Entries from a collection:
◆ ◆ ◆ ◆

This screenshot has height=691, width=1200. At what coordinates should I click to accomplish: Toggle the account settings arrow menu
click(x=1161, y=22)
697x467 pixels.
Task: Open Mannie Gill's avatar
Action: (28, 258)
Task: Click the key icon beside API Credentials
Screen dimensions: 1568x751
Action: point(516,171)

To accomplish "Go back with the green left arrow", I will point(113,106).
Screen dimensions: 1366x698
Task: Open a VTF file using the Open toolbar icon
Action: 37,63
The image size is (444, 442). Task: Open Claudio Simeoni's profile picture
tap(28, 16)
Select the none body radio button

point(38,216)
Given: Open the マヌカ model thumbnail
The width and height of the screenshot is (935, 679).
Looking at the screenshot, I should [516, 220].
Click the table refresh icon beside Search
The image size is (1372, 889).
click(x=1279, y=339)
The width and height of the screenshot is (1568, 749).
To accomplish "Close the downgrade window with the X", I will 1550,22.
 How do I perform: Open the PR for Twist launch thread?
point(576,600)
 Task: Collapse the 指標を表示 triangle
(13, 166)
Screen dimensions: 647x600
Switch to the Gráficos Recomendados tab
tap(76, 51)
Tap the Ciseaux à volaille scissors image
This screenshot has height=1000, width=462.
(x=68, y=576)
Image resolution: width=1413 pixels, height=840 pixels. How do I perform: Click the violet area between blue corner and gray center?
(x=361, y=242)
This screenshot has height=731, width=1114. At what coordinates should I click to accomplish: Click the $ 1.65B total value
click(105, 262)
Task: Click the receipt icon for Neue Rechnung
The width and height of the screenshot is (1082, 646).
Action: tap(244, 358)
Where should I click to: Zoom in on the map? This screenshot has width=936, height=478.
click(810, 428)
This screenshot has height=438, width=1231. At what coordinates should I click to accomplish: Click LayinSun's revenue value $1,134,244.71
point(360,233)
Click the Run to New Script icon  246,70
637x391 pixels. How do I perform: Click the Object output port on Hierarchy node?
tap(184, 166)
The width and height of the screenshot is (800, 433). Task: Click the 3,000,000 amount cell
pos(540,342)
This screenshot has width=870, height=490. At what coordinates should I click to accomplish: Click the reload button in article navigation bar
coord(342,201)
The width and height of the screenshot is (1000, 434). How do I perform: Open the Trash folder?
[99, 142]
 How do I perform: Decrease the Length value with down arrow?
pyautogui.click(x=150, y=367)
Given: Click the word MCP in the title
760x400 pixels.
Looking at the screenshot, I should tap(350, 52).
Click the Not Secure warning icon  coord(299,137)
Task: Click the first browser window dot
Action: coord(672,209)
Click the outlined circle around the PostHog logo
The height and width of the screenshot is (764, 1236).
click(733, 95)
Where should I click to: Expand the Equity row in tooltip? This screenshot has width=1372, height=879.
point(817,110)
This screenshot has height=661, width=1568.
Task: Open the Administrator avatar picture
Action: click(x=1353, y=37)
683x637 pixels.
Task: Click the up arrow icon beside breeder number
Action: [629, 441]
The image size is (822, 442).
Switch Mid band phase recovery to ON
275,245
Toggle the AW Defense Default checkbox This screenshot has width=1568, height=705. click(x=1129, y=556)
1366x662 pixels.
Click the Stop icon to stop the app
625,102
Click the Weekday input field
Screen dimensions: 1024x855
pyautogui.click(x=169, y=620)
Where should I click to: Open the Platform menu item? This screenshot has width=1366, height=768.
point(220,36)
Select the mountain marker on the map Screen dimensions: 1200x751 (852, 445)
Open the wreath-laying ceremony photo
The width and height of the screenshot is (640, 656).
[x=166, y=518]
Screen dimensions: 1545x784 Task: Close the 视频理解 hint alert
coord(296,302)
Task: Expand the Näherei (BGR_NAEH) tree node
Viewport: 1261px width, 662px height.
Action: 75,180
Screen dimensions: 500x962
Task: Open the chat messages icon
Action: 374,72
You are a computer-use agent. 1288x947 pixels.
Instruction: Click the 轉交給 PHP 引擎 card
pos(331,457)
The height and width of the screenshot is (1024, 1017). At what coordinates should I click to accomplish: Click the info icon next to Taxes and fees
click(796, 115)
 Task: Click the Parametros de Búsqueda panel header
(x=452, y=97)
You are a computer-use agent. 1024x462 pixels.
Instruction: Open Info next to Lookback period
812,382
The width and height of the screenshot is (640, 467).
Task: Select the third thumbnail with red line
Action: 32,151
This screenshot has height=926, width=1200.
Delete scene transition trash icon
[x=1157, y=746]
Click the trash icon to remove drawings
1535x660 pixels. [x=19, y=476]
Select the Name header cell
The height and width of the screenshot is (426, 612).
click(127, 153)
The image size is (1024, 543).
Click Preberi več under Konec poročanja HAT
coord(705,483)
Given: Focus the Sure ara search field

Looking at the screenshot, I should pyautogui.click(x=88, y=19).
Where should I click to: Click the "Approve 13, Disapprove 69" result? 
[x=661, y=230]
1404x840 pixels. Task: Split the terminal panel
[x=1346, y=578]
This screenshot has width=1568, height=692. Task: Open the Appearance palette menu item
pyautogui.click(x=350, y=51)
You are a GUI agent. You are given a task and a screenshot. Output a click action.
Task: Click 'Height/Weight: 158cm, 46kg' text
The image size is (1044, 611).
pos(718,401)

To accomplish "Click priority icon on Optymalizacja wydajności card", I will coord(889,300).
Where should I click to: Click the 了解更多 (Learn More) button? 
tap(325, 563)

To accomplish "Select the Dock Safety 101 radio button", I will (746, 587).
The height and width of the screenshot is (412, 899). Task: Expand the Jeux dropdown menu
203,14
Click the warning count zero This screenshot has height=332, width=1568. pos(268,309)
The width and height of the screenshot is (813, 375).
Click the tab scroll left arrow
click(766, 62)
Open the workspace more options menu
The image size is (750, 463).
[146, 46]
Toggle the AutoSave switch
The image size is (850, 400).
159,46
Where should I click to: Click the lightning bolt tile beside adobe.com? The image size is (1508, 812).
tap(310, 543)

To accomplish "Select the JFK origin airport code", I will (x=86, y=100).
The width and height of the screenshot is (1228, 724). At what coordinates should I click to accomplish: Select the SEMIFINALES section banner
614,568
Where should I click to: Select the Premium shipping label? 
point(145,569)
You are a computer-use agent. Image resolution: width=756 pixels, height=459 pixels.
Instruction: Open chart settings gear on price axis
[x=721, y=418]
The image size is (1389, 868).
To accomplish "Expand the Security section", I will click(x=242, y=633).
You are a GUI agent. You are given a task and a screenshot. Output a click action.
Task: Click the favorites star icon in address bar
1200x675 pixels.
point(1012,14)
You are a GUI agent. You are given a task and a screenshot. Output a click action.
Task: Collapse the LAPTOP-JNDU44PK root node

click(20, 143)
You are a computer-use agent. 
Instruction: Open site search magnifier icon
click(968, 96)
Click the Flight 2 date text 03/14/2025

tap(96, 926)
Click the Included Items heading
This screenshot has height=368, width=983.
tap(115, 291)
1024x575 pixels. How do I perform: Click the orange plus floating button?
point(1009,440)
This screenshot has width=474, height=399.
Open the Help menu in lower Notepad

◆ ◆ ◆ ◆

- STATED PROBLEM -
Update the data above so that "Twist launch thread" reads "Twist release thread", leaving everything else unchanged.

- EXERCISE RESULT -
This screenshot has height=691, width=1200. At what coordinates should I click to accomplish: Toggle the account settings arrow menu
click(x=1161, y=22)
697x467 pixels.
Task: Open Mannie Gill's avatar
Action: (28, 258)
Task: Click the key icon beside API Credentials
Screen dimensions: 1568x751
Action: point(516,171)

To accomplish "Go back with the green left arrow", I will point(113,106).
Screen dimensions: 1366x698
Task: Open a VTF file using the Open toolbar icon
Action: 37,63
The image size is (444, 442). Task: Open Claudio Simeoni's profile picture
tap(28, 16)
Select the none body radio button

point(38,216)
Given: Open the マヌカ model thumbnail
The width and height of the screenshot is (935, 679).
Looking at the screenshot, I should [516, 220].
Click the table refresh icon beside Search
The image size is (1372, 889).
click(x=1279, y=339)
The width and height of the screenshot is (1568, 749).
To accomplish "Close the downgrade window with the X", I will 1550,22.
 How do I perform: Open the PR for Twist release thread?
point(576,600)
 Task: Collapse the 指標を表示 triangle
(13, 166)
Screen dimensions: 647x600
Switch to the Gráficos Recomendados tab
tap(76, 51)
Tap the Ciseaux à volaille scissors image
This screenshot has height=1000, width=462.
(x=68, y=576)
Image resolution: width=1413 pixels, height=840 pixels. How do I perform: Click the violet area between blue corner and gray center?
(x=361, y=242)
This screenshot has height=731, width=1114. At what coordinates should I click to accomplish: Click the $ 1.65B total value
click(105, 262)
Task: Click the receipt icon for Neue Rechnung
The width and height of the screenshot is (1082, 646).
Action: tap(244, 358)
Where should I click to: Zoom in on the map? This screenshot has width=936, height=478.
click(810, 428)
This screenshot has height=438, width=1231. At what coordinates should I click to accomplish: Click LayinSun's revenue value $1,134,244.71
point(360,233)
Click the Run to New Script icon  246,70
637x391 pixels. How do I perform: Click the Object output port on Hierarchy node?
tap(184, 166)
The width and height of the screenshot is (800, 433). Task: Click the 3,000,000 amount cell
pos(540,342)
This screenshot has width=870, height=490. At what coordinates should I click to accomplish: Click the reload button in article navigation bar
coord(342,201)
The width and height of the screenshot is (1000, 434). How do I perform: Open the Trash folder?
[99, 142]
 How do I perform: Decrease the Length value with down arrow?
pyautogui.click(x=150, y=367)
Given: Click the word MCP in the title
760x400 pixels.
Looking at the screenshot, I should tap(350, 52).
Click the Not Secure warning icon  coord(299,137)
Task: Click the first browser window dot
Action: coord(672,209)
Click the outlined circle around the PostHog logo
The height and width of the screenshot is (764, 1236).
click(733, 95)
Where should I click to: Expand the Equity row in tooltip? This screenshot has width=1372, height=879.
point(817,110)
This screenshot has height=661, width=1568.
Task: Open the Administrator avatar picture
Action: click(x=1353, y=37)
683x637 pixels.
Task: Click the up arrow icon beside breeder number
Action: [629, 441]
The image size is (822, 442).
Switch Mid band phase recovery to ON
275,245
Toggle the AW Defense Default checkbox This screenshot has width=1568, height=705. click(x=1129, y=556)
1366x662 pixels.
Click the Stop icon to stop the app
625,102
Click the Weekday input field
Screen dimensions: 1024x855
pyautogui.click(x=169, y=620)
Where should I click to: Open the Platform menu item? This screenshot has width=1366, height=768.
point(220,36)
Select the mountain marker on the map Screen dimensions: 1200x751 (852, 445)
Open the wreath-laying ceremony photo
The width and height of the screenshot is (640, 656).
[x=166, y=518]
Screen dimensions: 1545x784 Task: Close the 视频理解 hint alert
coord(296,302)
Task: Expand the Näherei (BGR_NAEH) tree node
Viewport: 1261px width, 662px height.
Action: 75,180
Screen dimensions: 500x962
Task: Open the chat messages icon
Action: 374,72
You are a computer-use agent. 1288x947 pixels.
Instruction: Click the 轉交給 PHP 引擎 card
pos(331,457)
The height and width of the screenshot is (1024, 1017). At what coordinates should I click to accomplish: Click the info icon next to Taxes and fees
click(796, 115)
 Task: Click the Parametros de Búsqueda panel header
(x=452, y=97)
You are a computer-use agent. 1024x462 pixels.
Instruction: Open Info next to Lookback period
812,382
The width and height of the screenshot is (640, 467).
Task: Select the third thumbnail with red line
Action: 32,151
This screenshot has height=926, width=1200.
Delete scene transition trash icon
[x=1157, y=746]
Click the trash icon to remove drawings
1535x660 pixels. [x=19, y=476]
Select the Name header cell
The height and width of the screenshot is (426, 612).
click(127, 153)
The image size is (1024, 543).
Click Preberi več under Konec poročanja HAT
coord(705,483)
Given: Focus the Sure ara search field

Looking at the screenshot, I should pyautogui.click(x=88, y=19).
Where should I click to: Click the "Approve 13, Disapprove 69" result? 
[x=661, y=230]
1404x840 pixels. Task: Split the terminal panel
[x=1346, y=578]
This screenshot has width=1568, height=692. Task: Open the Appearance palette menu item
pyautogui.click(x=350, y=51)
You are a GUI agent. You are given a task and a screenshot. Output a click action.
Task: Click 'Height/Weight: 158cm, 46kg' text
The image size is (1044, 611).
pos(718,401)

To accomplish "Click priority icon on Optymalizacja wydajności card", I will coord(889,300).
Where should I click to: Click the 了解更多 (Learn More) button? 
tap(325, 563)

To accomplish "Select the Dock Safety 101 radio button", I will (746, 587).
The height and width of the screenshot is (412, 899). Task: Expand the Jeux dropdown menu
203,14
Click the warning count zero This screenshot has height=332, width=1568. pos(268,309)
The width and height of the screenshot is (813, 375).
Click the tab scroll left arrow
click(766, 62)
Open the workspace more options menu
The image size is (750, 463).
[146, 46]
Toggle the AutoSave switch
The image size is (850, 400).
159,46
Where should I click to: Click the lightning bolt tile beside adobe.com? The image size is (1508, 812).
tap(310, 543)

To accomplish "Select the JFK origin airport code", I will (x=86, y=100).
The width and height of the screenshot is (1228, 724). At what coordinates should I click to accomplish: Select the SEMIFINALES section banner
614,568
Where should I click to: Select the Premium shipping label? 
point(145,569)
You are a computer-use agent. Image resolution: width=756 pixels, height=459 pixels.
Instruction: Open chart settings gear on price axis
[x=721, y=418]
The image size is (1389, 868).
To accomplish "Expand the Security section", I will click(x=242, y=633).
You are a GUI agent. You are given a task and a screenshot. Output a click action.
Task: Click the favorites star icon in address bar
1200x675 pixels.
point(1012,14)
You are a GUI agent. You are given a task and a screenshot. Output a click action.
Task: Collapse the LAPTOP-JNDU44PK root node

click(20, 143)
You are a computer-use agent. 
Instruction: Open site search magnifier icon
click(968, 96)
Click the Flight 2 date text 03/14/2025

tap(96, 926)
Click the Included Items heading
This screenshot has height=368, width=983.
tap(115, 291)
1024x575 pixels. How do I perform: Click the orange plus floating button?
point(1009,440)
This screenshot has width=474, height=399.
Open the Help menu in lower Notepad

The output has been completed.